Phosphorylation of beta-casein and alpha-lactalbumin by casein kinase from lactating bovine mammary gland.

Two milk proteins, beta-casein and alpha-lactalbumin, were compared as substrates for casein kinase from bovine mammary gland. beta-Casein could be rephosphorylated after removal of its phosphate groups, whereas alpha-lactalbumin was an effective substrate after the protein had been reduced and carboxymethylated. The native proteins could not be phosphorylated. Magnesium2+, Ca2+, and Mn2+ stimulated phosphorylation of the modified proteins. Calcium2+ was the most effective cation for alpha-lactalbumin and Mn2+ for beta-casein. Michaelis constants were 144 microM for alpha-lactalbumin in the presence of Ca2+ and 142 microM for beta-casein in the presence of Mn2+; however, the maximum velocity for alpha-lactalbumin was three times that of beta-casein. After phosphorylation with [gamma-32P] ATP, partial hydrolysis showed that only serine residues were phosphorylated in both proteins. Chymotryptic peptides of phosphorylated alpha-lactalbumin and tryptic peptides of phosphorylated beta-casein were examined by HPLC and selected peptides were analyzed for amino acid content.

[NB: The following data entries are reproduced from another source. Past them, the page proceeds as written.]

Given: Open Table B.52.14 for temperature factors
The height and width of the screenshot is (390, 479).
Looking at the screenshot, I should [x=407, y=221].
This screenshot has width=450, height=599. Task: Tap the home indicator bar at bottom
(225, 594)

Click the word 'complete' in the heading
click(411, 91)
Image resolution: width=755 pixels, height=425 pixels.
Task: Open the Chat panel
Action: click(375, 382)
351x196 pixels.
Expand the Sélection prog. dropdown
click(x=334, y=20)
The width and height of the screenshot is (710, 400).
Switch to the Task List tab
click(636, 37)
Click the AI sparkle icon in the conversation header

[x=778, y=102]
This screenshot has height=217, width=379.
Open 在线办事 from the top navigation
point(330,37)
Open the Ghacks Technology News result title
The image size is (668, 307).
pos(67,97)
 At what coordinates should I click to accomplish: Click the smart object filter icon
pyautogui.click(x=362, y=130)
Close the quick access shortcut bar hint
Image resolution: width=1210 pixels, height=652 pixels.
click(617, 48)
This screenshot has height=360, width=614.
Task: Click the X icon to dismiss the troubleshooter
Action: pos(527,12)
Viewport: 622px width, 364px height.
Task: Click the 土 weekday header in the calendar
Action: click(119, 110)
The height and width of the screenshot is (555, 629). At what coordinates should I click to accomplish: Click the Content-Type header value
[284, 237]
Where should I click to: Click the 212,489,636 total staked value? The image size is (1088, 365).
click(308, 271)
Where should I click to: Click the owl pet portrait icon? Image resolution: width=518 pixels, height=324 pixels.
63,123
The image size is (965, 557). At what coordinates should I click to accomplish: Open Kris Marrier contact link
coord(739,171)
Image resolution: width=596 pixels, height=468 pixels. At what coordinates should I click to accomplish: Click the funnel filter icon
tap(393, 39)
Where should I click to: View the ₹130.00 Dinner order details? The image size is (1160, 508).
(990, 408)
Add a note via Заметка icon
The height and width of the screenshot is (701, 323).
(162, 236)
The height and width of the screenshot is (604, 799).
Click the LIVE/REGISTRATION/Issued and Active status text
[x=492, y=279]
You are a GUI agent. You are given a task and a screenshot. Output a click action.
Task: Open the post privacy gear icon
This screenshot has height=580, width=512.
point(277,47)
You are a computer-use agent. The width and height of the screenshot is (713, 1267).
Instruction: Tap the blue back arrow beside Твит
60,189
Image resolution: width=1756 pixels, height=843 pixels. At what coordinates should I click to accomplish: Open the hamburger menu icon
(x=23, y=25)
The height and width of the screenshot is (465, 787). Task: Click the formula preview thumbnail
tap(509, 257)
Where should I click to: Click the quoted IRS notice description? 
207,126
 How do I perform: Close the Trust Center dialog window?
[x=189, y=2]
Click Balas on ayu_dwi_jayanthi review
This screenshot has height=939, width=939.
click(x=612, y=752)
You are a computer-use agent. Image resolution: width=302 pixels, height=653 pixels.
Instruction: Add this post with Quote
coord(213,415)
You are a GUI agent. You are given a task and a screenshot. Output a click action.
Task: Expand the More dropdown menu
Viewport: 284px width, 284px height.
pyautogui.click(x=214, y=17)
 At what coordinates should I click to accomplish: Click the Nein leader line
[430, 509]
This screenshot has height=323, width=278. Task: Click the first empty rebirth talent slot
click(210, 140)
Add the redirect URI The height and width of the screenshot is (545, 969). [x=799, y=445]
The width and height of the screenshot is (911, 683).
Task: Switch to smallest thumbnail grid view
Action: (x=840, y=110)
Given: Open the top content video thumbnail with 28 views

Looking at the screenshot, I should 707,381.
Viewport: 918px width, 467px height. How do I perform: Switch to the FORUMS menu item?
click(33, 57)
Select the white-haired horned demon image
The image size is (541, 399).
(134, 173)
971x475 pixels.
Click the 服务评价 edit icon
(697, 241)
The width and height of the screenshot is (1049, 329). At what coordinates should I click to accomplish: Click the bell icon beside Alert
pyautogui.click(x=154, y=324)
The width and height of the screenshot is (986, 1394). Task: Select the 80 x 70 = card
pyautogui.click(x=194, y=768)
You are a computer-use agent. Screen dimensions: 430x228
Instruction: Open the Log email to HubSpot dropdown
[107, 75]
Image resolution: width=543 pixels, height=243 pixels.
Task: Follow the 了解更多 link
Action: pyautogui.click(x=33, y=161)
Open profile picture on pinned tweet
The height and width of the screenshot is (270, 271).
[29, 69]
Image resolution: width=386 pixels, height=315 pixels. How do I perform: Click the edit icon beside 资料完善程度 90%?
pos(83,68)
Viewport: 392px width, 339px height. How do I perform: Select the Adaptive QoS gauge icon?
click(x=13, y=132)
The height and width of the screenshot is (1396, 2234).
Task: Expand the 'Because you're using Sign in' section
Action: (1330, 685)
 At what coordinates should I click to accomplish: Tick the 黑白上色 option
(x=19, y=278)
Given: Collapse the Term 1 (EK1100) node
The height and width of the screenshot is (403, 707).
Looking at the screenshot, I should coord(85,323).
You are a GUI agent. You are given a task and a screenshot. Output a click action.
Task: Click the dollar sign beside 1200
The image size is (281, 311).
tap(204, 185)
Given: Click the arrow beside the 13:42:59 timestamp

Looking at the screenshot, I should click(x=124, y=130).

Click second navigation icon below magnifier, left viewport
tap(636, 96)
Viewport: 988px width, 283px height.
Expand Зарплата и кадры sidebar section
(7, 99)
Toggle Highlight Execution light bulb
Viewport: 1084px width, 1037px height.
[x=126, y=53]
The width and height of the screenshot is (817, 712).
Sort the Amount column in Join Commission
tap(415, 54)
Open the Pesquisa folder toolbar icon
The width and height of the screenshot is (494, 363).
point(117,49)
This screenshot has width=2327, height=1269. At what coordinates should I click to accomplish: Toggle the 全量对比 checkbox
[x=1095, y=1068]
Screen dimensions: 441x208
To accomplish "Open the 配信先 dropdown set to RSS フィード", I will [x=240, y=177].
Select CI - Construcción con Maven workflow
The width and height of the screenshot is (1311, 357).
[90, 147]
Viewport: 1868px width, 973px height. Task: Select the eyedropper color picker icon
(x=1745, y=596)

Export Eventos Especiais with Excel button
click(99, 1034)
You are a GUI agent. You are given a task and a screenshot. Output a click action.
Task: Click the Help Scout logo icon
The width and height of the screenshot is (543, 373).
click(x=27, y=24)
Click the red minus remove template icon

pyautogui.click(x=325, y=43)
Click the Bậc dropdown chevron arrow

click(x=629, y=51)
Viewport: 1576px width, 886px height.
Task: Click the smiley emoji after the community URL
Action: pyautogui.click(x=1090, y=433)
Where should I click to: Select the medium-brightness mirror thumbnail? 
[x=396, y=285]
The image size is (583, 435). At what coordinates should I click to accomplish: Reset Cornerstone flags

Comparison of the analyses with sequence data showed that serine at position 47 in alpha-lactalbumin is the major site of phosphate incorporation. Dephosphorylated beta-casein was only partially rephosphorylated. However, the sites identified correspond to the phosphorylated residues in native beta-casein, namely, serine at position 35 and the cluster of four serines between residues 15 and 20.